Continuing to work with our initial DNA fragments seemed tedious and likely to create more problems. The existing sequences did not leave room for flexible primer design to add the overhangs needed in the preceding step. Benchling predicted the primer pairs to be prone to homodimerization and hairpin formation. That is why we decided to set aside the existing design and develop a simplified construct.
We then adopted a minimalistic redesign to reduce both construct size and sequence complexity. Most introns were removed from TFD-EE (retaining one), and the mVenus reporter was omitted, with the Strep-tag retained to monitor protein production. We also simplified the APHVIII promoter, replacing the fusion promoter with RBCS2p, while keeping HSP70A-RBCS2p for TFD. The resulting 3,940-bp linear insert was directly ordered in the pTwist Amp High Copy plasmid.
Figure 2: An illustration of version 3 of our designed plasmid.
Competent E. coli cells were transformed.

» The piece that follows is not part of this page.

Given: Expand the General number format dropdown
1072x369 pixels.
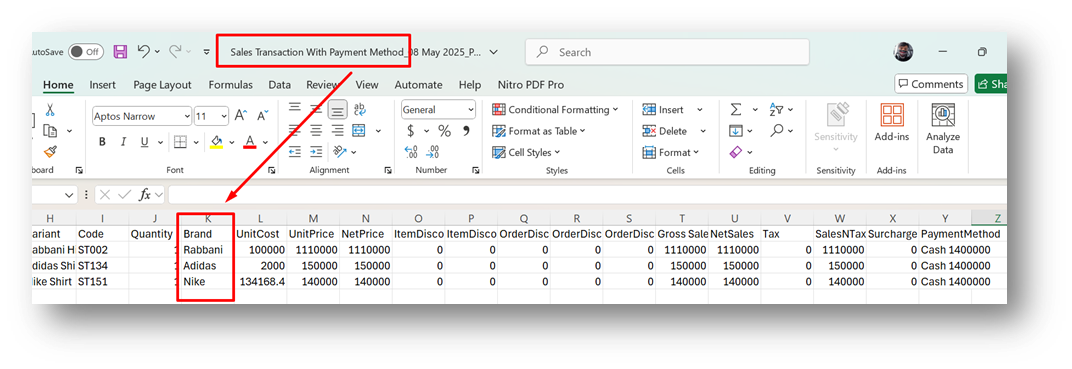Looking at the screenshot, I should point(438,109).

Successful transformation of E. coli was achieved, as evidenced by bacterial growth on ampicillin-containing medium. The plasmid, isolated via miniprep, was fully sequenced at Microsynth. The sequences obtained by Sanger sequencing aligned precisely with the expected sequences, confirming successful cloning of the construct.
The amplified cassette is now ready for introduction into C. reinhardtii. Following autolysin treatment, the algae can be subjected to electroporation and transformed using CRISPR-Cas. Robust screening will be essential to identify successful transformants and to distinguish targeted homologous recombination events from random insertions.